A total of 257 patients who received at least 1 dose of trastuzumab deruxtecan in DESTINY-Breast03 were evaluated for safety. The most common toxicities reported with the agent, occurring in at least 20% of patients, included laboratory abnormalities, nausea, decreased white blood cell count, decreased neutrophil count, increased aspartate and alanine aminotransferase, decreased hemoglobin, decreased lymphocyte count, decreased platelet count, fatigue, and vomiting, among others.

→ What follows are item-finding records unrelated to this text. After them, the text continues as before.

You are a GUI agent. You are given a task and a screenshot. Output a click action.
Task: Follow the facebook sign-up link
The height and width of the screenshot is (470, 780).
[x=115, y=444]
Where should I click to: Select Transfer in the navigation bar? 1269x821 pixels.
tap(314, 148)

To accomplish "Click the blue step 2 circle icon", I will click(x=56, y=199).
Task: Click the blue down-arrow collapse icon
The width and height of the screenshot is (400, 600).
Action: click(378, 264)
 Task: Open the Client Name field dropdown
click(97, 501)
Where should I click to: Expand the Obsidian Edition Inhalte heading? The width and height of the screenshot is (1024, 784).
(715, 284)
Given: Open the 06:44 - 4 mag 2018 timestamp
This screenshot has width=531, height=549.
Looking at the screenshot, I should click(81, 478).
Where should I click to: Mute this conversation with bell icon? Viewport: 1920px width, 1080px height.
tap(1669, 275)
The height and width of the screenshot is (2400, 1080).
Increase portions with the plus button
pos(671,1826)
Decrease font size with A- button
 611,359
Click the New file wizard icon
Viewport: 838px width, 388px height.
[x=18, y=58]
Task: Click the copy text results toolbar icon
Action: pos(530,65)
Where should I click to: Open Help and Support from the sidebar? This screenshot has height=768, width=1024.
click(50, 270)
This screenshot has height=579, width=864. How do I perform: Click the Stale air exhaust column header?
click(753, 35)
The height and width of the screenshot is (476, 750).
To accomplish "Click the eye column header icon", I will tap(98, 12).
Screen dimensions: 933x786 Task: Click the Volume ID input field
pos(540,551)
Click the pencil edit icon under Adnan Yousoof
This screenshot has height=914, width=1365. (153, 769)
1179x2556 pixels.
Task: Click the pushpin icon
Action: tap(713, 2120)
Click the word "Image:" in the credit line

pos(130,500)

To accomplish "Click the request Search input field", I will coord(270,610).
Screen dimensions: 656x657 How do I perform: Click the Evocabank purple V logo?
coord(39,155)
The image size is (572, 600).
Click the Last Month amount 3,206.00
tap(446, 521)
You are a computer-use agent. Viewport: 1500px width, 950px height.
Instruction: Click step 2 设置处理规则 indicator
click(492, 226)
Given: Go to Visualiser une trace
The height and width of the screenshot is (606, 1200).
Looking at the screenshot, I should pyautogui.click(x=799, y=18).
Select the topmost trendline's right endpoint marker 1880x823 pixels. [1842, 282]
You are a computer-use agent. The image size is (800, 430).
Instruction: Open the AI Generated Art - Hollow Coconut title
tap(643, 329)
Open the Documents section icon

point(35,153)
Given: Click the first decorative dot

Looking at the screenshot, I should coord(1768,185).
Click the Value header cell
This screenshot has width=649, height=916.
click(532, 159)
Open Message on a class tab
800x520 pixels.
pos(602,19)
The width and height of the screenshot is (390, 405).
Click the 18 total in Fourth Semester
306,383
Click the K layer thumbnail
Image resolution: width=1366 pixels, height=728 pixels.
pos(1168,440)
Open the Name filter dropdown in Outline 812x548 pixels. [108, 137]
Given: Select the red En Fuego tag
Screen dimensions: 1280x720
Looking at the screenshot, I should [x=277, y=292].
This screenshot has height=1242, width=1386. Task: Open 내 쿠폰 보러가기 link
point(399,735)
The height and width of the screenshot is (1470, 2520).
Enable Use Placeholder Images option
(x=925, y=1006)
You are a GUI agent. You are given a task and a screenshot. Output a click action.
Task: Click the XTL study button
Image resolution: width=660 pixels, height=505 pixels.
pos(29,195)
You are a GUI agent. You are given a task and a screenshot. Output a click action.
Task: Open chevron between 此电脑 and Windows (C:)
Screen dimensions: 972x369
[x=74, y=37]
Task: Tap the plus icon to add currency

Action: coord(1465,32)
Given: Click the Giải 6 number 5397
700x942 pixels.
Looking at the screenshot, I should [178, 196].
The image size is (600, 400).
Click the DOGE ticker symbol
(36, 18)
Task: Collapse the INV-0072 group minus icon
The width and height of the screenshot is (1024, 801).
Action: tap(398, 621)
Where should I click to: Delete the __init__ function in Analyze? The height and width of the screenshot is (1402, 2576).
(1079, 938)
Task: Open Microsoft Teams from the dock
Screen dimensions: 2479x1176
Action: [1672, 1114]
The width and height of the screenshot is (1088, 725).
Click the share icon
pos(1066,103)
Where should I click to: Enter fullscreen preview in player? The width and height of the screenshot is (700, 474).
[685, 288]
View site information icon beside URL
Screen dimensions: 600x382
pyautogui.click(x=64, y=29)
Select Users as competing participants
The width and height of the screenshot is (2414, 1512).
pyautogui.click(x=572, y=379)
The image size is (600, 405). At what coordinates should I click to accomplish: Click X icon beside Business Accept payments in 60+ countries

“Today’s MHRA announcement signals a new chapter for trastuzumab deruxtecan, offering another treatment option for patients with HER2-positive metastatic breast cancer earlier in the treatment pathway,” Arun Kishna, head of oncology at AstraZeneca UK, stated in a press release. “The decision not only validates our investment in further evaluating HER2-targetable cancers but also reinforces our commitment to the breast cancer community and continued alignment to the National Health Service Long-Term Plan for Cancer. Our focus now is to work with National Institute for Health and Care Excellence to ensure reimbursement of trastuzumab deruxtecan.”